Todo aquel que habla del Señor con unción (el toque del Espíritu Santo), atrae sobre sí las miradas de los que lo rodean. Todos son atraídos por esas palabras. Todos, en alguna medida, suspenden lo que están haciendo para preguntarse “¿Qué es esto?”. De ahí en más, es cada persona la que da una respuesta.
Algunos van hacia esas palabras para seguir escuchando. Sus corazones están dispuestos, quieren más, se alegran sus espíritus y se dejan transformar por esas palabras. ¡Victoria del Señor y del hombre! Juntos en sociedad. El Hacedor y la criatura son invencibles.
Otros se sentirán inquietos, algo se agitará en su interior. Su ceño se fruncirá y la desconfianza se abrirá paso. “¡Cuidado!” gritará su espíritu “¡Amenaza!”. E, inmediatamente, surgirá el rechazo y el deseo de acallar esa voz que anuncia y denuncia.
Entre una reacción y otra, hay infinidad de matices: miedo, dudas, culpas, prejuicios, cansancios, malas experiencias, etc. Tantas reacciones como seres humanos sobre la tierra.
Pero lo cierto es que la voz que proclama la palabra del Señor algo provocará. Si no es así, entonces, no es la palabra del Señor. Será palabra humana con buenas intenciones.

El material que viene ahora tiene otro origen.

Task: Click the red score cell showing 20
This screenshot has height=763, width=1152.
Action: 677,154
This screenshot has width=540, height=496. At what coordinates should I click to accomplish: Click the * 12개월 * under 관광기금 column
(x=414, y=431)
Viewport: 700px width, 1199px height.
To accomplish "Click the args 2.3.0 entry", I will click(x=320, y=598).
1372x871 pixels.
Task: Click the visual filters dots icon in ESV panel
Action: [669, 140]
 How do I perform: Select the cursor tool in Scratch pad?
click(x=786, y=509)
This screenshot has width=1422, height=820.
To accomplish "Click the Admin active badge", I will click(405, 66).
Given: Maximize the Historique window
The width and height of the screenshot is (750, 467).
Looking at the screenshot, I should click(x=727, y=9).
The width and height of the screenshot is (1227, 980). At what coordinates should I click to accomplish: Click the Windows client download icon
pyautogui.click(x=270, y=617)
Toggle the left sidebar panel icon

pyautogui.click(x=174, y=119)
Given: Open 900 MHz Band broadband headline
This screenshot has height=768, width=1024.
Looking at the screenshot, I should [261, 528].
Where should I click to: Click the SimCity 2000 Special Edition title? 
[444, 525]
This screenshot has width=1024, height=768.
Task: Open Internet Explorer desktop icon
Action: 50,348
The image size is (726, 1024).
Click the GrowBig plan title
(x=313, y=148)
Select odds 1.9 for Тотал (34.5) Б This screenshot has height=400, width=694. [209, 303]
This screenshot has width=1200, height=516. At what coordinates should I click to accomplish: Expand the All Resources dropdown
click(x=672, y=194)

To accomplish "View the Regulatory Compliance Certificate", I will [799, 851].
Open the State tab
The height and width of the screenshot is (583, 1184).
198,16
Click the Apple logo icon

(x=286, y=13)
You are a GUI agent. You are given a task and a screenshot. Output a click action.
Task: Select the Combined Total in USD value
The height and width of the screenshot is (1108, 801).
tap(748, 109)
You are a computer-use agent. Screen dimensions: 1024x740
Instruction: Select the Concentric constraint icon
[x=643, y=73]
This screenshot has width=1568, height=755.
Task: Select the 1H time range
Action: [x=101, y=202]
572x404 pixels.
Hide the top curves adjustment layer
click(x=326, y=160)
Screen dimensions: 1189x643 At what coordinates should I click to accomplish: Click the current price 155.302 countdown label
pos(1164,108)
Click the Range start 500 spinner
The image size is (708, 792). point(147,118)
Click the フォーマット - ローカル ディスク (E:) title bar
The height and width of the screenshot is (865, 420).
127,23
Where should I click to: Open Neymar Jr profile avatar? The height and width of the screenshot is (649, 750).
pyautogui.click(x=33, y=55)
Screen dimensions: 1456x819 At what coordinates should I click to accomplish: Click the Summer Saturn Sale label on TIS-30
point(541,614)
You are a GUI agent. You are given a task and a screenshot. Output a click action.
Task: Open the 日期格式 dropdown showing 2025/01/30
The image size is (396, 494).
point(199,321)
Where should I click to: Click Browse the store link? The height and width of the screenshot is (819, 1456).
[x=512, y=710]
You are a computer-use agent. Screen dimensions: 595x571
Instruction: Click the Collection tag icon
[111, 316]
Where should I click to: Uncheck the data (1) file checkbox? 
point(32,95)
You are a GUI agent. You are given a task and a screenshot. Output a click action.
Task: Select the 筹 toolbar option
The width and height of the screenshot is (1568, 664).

Si tú estás proclamando la palabra del Señor, debes esperar todas esas reacciones en quienes te escuchan: disponibilidad, gozo, aceptación, incertidumbre, enojo, molestia, rechazo, furia, persecución y, si fuera posible, la muerte. Si estás proclamando la palabra del Señor, muchas vidas serán transformadas. El gozo será una señal clara de autenticidad. La persecución también.
Si estás proclamando la palabra del Señor, ora. Pide al Señor que fortalezca tu espíritu para que los aplausos no envanezcan tu alma y para que el odio de la persecución, no anide en tu corazón.
Ora. Ora mucho y gózate en tu Señor.